■ Exercises to complete:
a: According to the book description, in what season and year does The Ghost Map take place?
b: Copy the book description word for word from "From the dynamic" to "we live in.".

■ Document text:
The Ghost Map takes place in the summer of 1854. A devastating cholera outbreak seizes London just as it is emerging as a modern city: more than two million people packed into a 10-mile circumference, a hub of travel and commerce, teeming with people from all over the world, continually pushing the limits of infrastructure that's outdated as soon as it's updated. Dr. John Snow, whose ideas about contagion had been dismissed by the scientific community, is spurred to intense action when the people in his neighborhood begin dying. With enthralling suspense, Johnson chronicles Snow's day-by-day efforts as he risks his own life to prove how the epidemic is being spread.
From the dynamic thinker routinely compared to Malcolm Gladwell, E.O. Wilson, and James Gleick, The Ghost Map is a riveting story with a real-life historical hero. It brilliantly illuminates the intertwined histories of the spread of viruses, the rise of cities, and the nature of scientific inquiry. These are topics that have long obsessed Johnson, and The Ghost Map is a true triumph of the kind of multidisciplinary thinking for which he's become famous. This is a book that, like the work of Jared Diamond, presents both vivid history and a powerful and provocative explanation of what it means for the world we live in.

■ Information shown:

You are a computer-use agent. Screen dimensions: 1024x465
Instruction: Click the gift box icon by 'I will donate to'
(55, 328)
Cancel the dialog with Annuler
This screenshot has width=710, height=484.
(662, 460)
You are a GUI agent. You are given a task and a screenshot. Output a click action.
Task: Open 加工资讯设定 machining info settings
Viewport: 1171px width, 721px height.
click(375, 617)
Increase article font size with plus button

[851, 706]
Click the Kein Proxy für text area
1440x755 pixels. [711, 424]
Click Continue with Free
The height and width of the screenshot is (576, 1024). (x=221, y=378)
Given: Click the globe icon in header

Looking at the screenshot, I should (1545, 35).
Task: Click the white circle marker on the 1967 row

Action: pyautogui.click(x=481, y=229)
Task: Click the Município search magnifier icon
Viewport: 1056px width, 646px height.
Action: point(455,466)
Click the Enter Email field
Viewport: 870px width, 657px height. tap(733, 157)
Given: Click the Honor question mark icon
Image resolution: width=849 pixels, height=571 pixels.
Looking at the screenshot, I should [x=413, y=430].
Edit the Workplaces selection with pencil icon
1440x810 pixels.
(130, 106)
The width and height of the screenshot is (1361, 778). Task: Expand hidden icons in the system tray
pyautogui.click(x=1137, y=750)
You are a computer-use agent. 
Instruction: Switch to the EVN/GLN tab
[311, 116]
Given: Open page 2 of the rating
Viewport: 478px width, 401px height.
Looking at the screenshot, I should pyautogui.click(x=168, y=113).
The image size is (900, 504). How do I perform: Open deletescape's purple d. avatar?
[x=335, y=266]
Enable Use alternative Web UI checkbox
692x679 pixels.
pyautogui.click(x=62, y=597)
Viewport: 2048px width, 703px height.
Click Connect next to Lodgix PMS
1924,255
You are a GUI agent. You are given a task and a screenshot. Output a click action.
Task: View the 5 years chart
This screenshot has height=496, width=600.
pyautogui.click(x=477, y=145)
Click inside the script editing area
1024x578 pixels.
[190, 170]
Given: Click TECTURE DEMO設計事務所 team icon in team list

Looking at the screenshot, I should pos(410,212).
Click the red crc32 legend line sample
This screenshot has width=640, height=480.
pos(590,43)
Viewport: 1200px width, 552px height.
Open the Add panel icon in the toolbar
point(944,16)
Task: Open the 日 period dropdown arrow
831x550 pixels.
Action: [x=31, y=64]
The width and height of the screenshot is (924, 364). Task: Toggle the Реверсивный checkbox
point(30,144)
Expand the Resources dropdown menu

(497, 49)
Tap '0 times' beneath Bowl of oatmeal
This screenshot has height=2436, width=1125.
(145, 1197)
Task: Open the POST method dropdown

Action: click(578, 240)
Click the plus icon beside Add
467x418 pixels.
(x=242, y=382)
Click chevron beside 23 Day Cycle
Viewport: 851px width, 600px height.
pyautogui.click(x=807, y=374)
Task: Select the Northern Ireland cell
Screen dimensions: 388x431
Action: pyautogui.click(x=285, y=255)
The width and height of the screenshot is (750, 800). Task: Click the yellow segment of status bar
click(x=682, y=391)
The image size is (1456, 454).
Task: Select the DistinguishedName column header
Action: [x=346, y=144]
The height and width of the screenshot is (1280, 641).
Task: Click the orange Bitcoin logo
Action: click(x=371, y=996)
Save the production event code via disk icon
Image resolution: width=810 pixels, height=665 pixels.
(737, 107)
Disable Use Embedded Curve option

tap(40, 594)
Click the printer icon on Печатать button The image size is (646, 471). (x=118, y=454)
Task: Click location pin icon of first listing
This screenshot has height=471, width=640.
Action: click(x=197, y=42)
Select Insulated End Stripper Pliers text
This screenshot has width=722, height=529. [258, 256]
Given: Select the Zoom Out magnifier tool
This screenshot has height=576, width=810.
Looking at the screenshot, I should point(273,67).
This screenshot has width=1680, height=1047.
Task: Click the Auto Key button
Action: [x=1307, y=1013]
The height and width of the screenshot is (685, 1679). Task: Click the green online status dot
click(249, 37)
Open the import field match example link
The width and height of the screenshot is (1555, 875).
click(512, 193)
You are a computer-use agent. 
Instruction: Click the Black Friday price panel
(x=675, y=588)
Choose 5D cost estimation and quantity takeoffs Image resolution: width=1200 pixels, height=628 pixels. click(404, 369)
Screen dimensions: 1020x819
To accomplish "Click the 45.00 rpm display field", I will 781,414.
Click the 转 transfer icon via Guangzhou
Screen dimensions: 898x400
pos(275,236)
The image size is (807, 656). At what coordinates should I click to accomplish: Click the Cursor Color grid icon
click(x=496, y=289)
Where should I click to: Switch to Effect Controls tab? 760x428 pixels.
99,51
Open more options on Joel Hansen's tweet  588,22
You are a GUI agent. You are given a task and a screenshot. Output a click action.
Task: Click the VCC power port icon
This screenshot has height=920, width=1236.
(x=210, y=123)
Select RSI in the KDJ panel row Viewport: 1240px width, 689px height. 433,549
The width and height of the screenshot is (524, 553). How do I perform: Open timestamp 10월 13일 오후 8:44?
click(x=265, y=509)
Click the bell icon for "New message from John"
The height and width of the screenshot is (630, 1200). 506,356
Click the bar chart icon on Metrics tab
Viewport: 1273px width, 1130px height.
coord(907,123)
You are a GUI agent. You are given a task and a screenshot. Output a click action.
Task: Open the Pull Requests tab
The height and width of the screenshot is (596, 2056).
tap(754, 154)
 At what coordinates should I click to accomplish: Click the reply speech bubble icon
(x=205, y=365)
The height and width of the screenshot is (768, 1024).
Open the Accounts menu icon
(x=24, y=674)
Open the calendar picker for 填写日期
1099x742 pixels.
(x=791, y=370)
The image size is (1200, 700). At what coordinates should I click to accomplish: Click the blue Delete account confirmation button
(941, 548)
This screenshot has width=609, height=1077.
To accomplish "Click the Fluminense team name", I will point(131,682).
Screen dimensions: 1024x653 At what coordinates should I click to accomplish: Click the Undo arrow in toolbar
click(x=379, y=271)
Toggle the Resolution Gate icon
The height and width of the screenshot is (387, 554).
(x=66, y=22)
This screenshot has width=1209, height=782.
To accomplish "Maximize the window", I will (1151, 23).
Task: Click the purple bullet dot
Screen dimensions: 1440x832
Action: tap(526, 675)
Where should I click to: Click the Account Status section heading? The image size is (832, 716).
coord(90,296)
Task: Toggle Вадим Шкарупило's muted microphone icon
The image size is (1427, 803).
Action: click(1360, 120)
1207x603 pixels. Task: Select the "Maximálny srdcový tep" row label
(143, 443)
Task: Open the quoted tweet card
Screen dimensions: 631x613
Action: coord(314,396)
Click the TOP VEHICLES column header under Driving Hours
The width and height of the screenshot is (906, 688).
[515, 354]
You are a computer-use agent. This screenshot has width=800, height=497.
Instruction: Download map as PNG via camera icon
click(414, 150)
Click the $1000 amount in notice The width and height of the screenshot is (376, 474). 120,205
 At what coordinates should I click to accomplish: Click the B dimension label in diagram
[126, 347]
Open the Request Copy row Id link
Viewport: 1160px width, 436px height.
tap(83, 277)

■ Solutions in order:
a: The summer of 1854.

b:
From the dynamic thinker routinely compared to Malcolm Gladwell, E.O. Wilson, and James Gleick, The Ghost Map is a riveting story with a real-life historical hero. It brilliantly illuminates the intertwined histories of the spread of viruses, the rise of cities, and the nature of scientific inquiry. These are topics that have long obsessed Johnson, and The Ghost Map is a true triumph of the kind of multidisciplinary thinking for which he's become famous. This is a book that, like the work of Jared Diamond, presents both vivid history and a powerful and provocative explanation of what it means for the world we live in.